PROBLEMA BREVE: De acordo com o excerto do documento, que cargos ocupa Nuna Gleason na Wounded Healers International?

EXCERTO DO DOCUMENTO:
────────────────

Curadores feridos: Sobreviver para prosperar

Entrevista com a profissional de ESD Nuna Gleason

Uma entrevista com Nuna Gleason, profissional de ESD

Na comunidade da Empowerment Self-Defense (ESD), estamos rodeados de seres humanos inspiradores. Os agentes de mudança, os guerreiros pela paz, os rebeldes e os disruptores não são a exceção, mas a regra. Quando nos sentimos em baixo por causa da violência que vemos no mundo, não temos de procurar muito para encontrar um impulso de otimismo. A EDS é a coisa mais próxima que conhecemos de engarrafar a esperança.

Este mês, temos o prazer de vos apresentar uma entrevista com uma dessas pessoas inspiradoras. Formada em ESD Global Nível 1 e a personificação da ação popular, Nuna Gleason é a fundadora e Diretora Executiva da Wounded Healers International.

────────────────

DADOS APRESENTADOS:
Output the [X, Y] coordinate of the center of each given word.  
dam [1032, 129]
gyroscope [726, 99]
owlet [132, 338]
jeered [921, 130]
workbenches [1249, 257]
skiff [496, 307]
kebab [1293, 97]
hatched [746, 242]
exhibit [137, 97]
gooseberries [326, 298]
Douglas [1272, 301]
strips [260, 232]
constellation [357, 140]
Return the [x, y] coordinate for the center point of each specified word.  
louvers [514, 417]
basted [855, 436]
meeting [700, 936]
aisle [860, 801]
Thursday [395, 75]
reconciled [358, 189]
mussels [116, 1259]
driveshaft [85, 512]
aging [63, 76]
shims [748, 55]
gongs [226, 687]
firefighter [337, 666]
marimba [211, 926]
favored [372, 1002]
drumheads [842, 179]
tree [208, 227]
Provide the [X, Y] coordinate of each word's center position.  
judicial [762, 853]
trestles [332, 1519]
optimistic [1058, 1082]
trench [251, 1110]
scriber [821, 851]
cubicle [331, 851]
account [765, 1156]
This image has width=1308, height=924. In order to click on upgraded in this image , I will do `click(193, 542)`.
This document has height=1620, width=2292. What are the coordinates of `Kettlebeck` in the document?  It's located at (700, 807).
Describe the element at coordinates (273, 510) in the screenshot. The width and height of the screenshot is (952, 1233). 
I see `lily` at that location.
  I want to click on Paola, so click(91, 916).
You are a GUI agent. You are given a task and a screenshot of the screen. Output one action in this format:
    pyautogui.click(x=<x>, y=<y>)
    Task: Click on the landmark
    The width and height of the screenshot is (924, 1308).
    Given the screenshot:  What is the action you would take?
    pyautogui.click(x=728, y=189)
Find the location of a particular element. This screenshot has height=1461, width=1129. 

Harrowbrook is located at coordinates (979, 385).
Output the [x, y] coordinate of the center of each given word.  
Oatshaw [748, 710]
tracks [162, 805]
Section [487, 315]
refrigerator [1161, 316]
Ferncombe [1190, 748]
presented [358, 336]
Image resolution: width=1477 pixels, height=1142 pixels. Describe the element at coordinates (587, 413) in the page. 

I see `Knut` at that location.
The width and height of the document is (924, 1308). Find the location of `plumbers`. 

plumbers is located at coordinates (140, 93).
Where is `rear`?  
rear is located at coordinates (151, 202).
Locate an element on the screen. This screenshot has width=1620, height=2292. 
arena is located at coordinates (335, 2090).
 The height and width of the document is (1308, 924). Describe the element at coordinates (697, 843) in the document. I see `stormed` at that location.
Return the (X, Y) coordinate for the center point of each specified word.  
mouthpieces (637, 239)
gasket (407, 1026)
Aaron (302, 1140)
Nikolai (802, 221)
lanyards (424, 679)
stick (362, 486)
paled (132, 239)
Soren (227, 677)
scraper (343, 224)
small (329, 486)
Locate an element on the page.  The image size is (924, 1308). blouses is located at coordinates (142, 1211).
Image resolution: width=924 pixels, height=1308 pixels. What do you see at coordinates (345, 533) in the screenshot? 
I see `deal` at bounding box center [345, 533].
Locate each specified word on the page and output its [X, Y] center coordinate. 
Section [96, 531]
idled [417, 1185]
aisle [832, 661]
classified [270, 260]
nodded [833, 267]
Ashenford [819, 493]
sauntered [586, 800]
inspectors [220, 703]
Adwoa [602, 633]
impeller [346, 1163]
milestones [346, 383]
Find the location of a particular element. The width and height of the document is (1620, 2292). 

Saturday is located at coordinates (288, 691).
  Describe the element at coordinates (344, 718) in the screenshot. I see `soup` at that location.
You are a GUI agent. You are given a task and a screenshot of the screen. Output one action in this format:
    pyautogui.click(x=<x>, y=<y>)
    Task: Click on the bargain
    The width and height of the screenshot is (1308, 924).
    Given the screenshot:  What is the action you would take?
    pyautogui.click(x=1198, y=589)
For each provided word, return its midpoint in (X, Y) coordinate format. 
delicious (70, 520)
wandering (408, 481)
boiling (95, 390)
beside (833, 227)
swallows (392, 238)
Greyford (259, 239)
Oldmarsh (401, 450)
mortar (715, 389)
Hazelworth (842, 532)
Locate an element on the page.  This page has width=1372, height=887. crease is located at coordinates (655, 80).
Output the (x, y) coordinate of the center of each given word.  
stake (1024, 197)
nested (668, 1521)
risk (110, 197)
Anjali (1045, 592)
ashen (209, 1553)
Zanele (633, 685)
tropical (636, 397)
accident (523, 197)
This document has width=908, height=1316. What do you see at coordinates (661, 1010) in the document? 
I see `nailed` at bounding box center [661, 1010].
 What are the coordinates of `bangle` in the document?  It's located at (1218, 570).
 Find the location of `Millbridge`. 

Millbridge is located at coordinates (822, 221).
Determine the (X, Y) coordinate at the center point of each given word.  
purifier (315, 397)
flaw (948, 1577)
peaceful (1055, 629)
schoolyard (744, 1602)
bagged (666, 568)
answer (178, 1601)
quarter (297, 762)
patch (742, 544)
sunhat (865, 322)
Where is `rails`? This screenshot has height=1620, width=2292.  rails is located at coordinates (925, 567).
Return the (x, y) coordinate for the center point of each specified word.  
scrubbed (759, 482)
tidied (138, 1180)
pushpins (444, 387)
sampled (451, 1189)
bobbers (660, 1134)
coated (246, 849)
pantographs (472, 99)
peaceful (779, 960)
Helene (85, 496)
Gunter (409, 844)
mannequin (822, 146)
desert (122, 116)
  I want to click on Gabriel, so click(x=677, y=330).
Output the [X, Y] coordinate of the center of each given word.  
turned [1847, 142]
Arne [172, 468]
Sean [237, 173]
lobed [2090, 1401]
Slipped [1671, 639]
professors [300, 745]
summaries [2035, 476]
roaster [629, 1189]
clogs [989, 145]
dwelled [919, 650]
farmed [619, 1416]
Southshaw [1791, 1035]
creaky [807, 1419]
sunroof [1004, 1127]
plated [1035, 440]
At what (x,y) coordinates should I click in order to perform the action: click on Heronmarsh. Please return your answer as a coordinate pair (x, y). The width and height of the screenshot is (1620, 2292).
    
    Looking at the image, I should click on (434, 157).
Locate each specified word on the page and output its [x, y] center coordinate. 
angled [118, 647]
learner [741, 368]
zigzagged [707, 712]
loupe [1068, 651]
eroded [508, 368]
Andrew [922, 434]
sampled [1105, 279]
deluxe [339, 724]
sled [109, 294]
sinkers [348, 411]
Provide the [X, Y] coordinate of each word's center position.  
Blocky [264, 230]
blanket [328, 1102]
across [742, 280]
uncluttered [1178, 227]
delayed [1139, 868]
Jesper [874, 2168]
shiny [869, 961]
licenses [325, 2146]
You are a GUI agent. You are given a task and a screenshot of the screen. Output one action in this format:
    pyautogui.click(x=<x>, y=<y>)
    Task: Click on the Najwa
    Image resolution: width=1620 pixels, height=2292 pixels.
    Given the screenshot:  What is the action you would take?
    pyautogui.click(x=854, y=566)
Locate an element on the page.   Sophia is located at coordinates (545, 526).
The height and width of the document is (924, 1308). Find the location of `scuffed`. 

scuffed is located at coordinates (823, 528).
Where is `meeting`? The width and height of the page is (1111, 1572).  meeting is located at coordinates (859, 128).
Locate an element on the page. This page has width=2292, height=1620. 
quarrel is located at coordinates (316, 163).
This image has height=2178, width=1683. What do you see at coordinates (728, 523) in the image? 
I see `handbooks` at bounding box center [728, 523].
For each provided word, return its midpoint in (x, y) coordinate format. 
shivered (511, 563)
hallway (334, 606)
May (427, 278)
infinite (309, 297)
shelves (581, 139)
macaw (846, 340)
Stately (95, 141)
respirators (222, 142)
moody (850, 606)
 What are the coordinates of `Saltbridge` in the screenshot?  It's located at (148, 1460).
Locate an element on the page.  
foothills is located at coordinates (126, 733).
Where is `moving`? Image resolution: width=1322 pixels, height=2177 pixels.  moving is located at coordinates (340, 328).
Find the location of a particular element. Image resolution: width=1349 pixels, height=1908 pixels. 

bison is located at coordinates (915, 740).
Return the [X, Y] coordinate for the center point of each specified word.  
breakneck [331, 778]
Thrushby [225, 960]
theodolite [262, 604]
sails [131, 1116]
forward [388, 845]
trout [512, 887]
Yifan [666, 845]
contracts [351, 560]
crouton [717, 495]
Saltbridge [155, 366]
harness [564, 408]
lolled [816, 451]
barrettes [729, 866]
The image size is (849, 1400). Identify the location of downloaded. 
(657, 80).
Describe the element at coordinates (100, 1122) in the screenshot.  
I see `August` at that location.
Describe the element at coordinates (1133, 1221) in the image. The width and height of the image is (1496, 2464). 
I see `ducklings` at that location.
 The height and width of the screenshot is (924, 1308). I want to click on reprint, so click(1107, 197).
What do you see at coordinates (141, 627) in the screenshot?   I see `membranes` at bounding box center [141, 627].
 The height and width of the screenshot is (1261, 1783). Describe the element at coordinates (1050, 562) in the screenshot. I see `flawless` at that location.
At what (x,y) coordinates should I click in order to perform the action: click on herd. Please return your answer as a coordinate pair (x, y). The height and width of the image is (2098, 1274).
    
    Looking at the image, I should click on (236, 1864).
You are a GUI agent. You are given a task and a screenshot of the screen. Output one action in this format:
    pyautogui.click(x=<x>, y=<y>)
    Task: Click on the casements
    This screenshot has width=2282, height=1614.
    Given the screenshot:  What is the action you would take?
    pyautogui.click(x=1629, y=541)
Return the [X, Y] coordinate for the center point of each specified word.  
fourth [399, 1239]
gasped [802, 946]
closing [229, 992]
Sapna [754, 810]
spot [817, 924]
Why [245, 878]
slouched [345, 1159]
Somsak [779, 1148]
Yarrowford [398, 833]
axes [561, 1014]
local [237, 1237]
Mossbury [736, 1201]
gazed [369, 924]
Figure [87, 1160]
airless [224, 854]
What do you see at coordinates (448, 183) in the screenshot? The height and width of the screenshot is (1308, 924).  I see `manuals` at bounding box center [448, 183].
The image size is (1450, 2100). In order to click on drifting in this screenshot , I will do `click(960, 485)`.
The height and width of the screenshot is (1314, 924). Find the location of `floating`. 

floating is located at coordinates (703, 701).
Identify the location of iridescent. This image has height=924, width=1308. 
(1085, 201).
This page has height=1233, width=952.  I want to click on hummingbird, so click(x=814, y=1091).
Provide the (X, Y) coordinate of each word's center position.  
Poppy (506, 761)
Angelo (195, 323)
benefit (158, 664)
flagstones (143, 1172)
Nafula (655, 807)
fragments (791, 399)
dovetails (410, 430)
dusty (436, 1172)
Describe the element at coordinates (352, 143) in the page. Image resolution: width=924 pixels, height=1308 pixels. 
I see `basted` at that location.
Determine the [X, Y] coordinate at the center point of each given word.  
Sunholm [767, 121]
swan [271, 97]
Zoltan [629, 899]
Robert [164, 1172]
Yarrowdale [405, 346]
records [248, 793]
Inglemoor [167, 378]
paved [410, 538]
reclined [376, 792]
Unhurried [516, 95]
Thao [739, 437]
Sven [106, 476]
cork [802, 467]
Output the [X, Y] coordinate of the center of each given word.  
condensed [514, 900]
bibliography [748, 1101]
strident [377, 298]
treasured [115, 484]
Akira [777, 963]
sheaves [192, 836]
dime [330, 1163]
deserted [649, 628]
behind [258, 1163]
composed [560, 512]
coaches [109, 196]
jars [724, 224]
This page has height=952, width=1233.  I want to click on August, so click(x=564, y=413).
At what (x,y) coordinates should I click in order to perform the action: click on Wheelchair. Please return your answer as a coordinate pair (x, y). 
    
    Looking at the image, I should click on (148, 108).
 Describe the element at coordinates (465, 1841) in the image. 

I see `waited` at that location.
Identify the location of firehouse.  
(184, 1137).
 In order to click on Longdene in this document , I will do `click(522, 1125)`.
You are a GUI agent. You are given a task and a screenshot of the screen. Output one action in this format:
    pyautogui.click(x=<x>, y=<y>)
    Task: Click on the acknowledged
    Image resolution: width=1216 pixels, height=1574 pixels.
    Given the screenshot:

────────────────

RESULTADO CORRETO: Nuna Gleason é a fundadora e Diretora Executiva da Wounded Healers International.